-- START Dataset content --

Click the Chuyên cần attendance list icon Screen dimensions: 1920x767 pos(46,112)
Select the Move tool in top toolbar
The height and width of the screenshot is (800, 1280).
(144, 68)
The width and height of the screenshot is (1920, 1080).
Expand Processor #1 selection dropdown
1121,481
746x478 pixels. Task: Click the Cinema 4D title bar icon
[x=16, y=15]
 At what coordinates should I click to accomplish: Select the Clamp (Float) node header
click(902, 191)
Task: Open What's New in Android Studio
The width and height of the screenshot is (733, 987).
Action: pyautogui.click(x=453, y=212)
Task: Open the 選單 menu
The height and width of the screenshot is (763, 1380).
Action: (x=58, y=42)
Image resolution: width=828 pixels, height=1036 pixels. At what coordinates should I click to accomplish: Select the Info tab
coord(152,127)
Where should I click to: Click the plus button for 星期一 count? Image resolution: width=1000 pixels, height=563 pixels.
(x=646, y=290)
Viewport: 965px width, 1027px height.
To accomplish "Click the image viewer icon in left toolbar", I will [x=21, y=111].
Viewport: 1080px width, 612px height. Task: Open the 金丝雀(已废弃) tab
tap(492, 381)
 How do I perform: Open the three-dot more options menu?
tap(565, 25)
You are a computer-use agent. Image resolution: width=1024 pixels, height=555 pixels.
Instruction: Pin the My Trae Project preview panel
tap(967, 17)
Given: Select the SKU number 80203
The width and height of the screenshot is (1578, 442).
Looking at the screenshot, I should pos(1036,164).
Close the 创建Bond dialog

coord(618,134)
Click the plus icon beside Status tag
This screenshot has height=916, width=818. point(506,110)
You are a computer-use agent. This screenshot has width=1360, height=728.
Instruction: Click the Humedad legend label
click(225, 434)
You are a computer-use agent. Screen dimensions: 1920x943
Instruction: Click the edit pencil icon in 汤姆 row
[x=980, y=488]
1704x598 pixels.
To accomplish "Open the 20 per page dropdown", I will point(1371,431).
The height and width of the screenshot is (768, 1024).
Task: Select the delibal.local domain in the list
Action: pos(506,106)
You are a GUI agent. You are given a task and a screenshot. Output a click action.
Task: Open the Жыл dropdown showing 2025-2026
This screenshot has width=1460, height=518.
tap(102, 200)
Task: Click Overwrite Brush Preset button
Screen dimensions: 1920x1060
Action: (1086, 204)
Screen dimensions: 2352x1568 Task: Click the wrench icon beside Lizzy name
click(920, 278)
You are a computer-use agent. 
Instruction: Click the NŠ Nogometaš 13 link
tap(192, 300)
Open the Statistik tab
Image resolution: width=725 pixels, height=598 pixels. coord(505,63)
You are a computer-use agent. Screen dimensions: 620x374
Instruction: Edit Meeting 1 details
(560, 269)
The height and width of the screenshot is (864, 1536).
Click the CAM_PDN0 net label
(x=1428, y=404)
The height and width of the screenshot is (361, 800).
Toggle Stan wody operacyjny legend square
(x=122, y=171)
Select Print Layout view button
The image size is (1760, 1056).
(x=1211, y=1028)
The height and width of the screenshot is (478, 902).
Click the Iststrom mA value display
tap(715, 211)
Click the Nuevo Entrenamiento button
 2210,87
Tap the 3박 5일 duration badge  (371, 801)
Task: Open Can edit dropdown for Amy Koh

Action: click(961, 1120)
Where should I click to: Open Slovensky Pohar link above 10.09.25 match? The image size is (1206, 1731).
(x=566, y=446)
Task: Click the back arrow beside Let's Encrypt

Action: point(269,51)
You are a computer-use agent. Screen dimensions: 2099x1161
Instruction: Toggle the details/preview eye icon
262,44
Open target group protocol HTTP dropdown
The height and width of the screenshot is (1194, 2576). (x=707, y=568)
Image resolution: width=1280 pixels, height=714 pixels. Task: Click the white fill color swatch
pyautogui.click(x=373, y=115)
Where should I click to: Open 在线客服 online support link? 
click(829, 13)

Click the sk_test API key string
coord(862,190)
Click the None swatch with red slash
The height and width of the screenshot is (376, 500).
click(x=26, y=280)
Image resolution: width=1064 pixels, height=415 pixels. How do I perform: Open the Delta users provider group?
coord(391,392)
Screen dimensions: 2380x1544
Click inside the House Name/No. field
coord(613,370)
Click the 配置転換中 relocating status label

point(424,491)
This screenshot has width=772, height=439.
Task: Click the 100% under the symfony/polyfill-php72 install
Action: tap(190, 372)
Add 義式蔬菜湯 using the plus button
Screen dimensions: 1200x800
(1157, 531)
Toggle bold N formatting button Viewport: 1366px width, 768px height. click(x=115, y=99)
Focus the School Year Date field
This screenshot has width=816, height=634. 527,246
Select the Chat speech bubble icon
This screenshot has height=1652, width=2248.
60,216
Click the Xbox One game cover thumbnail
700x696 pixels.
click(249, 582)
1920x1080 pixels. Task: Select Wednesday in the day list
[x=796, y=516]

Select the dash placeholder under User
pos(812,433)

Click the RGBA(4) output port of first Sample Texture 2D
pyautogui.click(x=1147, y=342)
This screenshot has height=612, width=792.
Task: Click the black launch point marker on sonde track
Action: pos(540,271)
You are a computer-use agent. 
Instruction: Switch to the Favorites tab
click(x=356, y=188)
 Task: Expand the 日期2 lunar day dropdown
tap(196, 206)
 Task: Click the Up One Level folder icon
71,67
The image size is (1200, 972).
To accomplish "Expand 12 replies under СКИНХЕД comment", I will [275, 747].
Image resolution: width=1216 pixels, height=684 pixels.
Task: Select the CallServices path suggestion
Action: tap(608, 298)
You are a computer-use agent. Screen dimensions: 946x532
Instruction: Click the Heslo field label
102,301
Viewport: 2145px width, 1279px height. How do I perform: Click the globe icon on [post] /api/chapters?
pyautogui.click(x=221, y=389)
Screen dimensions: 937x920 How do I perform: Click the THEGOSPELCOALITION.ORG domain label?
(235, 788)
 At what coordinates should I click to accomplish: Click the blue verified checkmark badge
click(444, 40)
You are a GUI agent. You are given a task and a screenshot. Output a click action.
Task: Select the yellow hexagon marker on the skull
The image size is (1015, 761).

-- END Dataset content --

_Task brief_. Change every "Instruction" in the listing to "Goal" and leave everything else as it is.

_Response to the exercise_.
Click the Chuyên cần attendance list icon Screen dimensions: 1920x767 pos(46,112)
Select the Move tool in top toolbar
The height and width of the screenshot is (800, 1280).
(144, 68)
The width and height of the screenshot is (1920, 1080).
Expand Processor #1 selection dropdown
1121,481
746x478 pixels. Task: Click the Cinema 4D title bar icon
[x=16, y=15]
 At what coordinates should I click to accomplish: Select the Clamp (Float) node header
click(902, 191)
Task: Open What's New in Android Studio
The width and height of the screenshot is (733, 987).
Action: pyautogui.click(x=453, y=212)
Task: Open the 選單 menu
The height and width of the screenshot is (763, 1380).
Action: (x=58, y=42)
Image resolution: width=828 pixels, height=1036 pixels. At what coordinates should I click to accomplish: Select the Info tab
coord(152,127)
Where should I click to: Click the plus button for 星期一 count? Image resolution: width=1000 pixels, height=563 pixels.
(x=646, y=290)
Viewport: 965px width, 1027px height.
To accomplish "Click the image viewer icon in left toolbar", I will [x=21, y=111].
Viewport: 1080px width, 612px height. Task: Open the 金丝雀(已废弃) tab
tap(492, 381)
 How do I perform: Open the three-dot more options menu?
tap(565, 25)
You are a computer-use agent. Image resolution: width=1024 pixels, height=555 pixels.
Goal: Pin the My Trae Project preview panel
tap(967, 17)
Given: Select the SKU number 80203
The width and height of the screenshot is (1578, 442).
Looking at the screenshot, I should pos(1036,164).
Close the 创建Bond dialog

coord(618,134)
Click the plus icon beside Status tag
This screenshot has height=916, width=818. point(506,110)
You are a computer-use agent. This screenshot has width=1360, height=728.
Goal: Click the Humedad legend label
click(225, 434)
You are a computer-use agent. Screen dimensions: 1920x943
Goal: Click the edit pencil icon in 汤姆 row
[x=980, y=488]
1704x598 pixels.
To accomplish "Open the 20 per page dropdown", I will point(1371,431).
The height and width of the screenshot is (768, 1024).
Task: Select the delibal.local domain in the list
Action: pos(506,106)
You are a GUI agent. You are given a task and a screenshot. Output a click action.
Task: Open the Жыл dropdown showing 2025-2026
This screenshot has width=1460, height=518.
tap(102, 200)
Task: Click Overwrite Brush Preset button
Screen dimensions: 1920x1060
Action: (1086, 204)
Screen dimensions: 2352x1568 Task: Click the wrench icon beside Lizzy name
click(920, 278)
You are a computer-use agent. 
Goal: Click the NŠ Nogometaš 13 link
tap(192, 300)
Open the Statistik tab
Image resolution: width=725 pixels, height=598 pixels. coord(505,63)
You are a computer-use agent. Screen dimensions: 620x374
Goal: Edit Meeting 1 details
(560, 269)
The height and width of the screenshot is (864, 1536).
Click the CAM_PDN0 net label
(x=1428, y=404)
The height and width of the screenshot is (361, 800).
Toggle Stan wody operacyjny legend square
(x=122, y=171)
Select Print Layout view button
The image size is (1760, 1056).
(x=1211, y=1028)
The height and width of the screenshot is (478, 902).
Click the Iststrom mA value display
tap(715, 211)
Click the Nuevo Entrenamiento button
 2210,87
Tap the 3박 5일 duration badge  (371, 801)
Task: Open Can edit dropdown for Amy Koh

Action: click(961, 1120)
Where should I click to: Open Slovensky Pohar link above 10.09.25 match? The image size is (1206, 1731).
(x=566, y=446)
Task: Click the back arrow beside Let's Encrypt

Action: point(269,51)
You are a computer-use agent. Screen dimensions: 2099x1161
Goal: Toggle the details/preview eye icon
262,44
Open target group protocol HTTP dropdown
The height and width of the screenshot is (1194, 2576). (x=707, y=568)
Image resolution: width=1280 pixels, height=714 pixels. Task: Click the white fill color swatch
pyautogui.click(x=373, y=115)
Where should I click to: Open 在线客服 online support link? 
click(829, 13)

Click the sk_test API key string
coord(862,190)
Click the None swatch with red slash
The height and width of the screenshot is (376, 500).
click(x=26, y=280)
Image resolution: width=1064 pixels, height=415 pixels. How do I perform: Open the Delta users provider group?
coord(391,392)
Screen dimensions: 2380x1544
Click inside the House Name/No. field
coord(613,370)
Click the 配置転換中 relocating status label

point(424,491)
This screenshot has width=772, height=439.
Task: Click the 100% under the symfony/polyfill-php72 install
Action: tap(190, 372)
Add 義式蔬菜湯 using the plus button
Screen dimensions: 1200x800
(1157, 531)
Toggle bold N formatting button Viewport: 1366px width, 768px height. click(x=115, y=99)
Focus the School Year Date field
This screenshot has width=816, height=634. 527,246
Select the Chat speech bubble icon
This screenshot has height=1652, width=2248.
60,216
Click the Xbox One game cover thumbnail
700x696 pixels.
click(249, 582)
1920x1080 pixels. Task: Select Wednesday in the day list
[x=796, y=516]

Select the dash placeholder under User
pos(812,433)

Click the RGBA(4) output port of first Sample Texture 2D
pyautogui.click(x=1147, y=342)
This screenshot has height=612, width=792.
Task: Click the black launch point marker on sonde track
Action: pos(540,271)
You are a computer-use agent. 
Goal: Switch to the Favorites tab
click(x=356, y=188)
 Task: Expand the 日期2 lunar day dropdown
tap(196, 206)
 Task: Click the Up One Level folder icon
71,67
The image size is (1200, 972).
To accomplish "Expand 12 replies under СКИНХЕД comment", I will [275, 747].
Image resolution: width=1216 pixels, height=684 pixels.
Task: Select the CallServices path suggestion
Action: tap(608, 298)
You are a computer-use agent. Screen dimensions: 946x532
Goal: Click the Heslo field label
102,301
Viewport: 2145px width, 1279px height. How do I perform: Click the globe icon on [post] /api/chapters?
pyautogui.click(x=221, y=389)
Screen dimensions: 937x920 How do I perform: Click the THEGOSPELCOALITION.ORG domain label?
(235, 788)
 At what coordinates should I click to accomplish: Click the blue verified checkmark badge
click(444, 40)
You are a GUI agent. You are given a task and a screenshot. Output a click action.
Task: Select the yellow hexagon marker on the skull
The image size is (1015, 761).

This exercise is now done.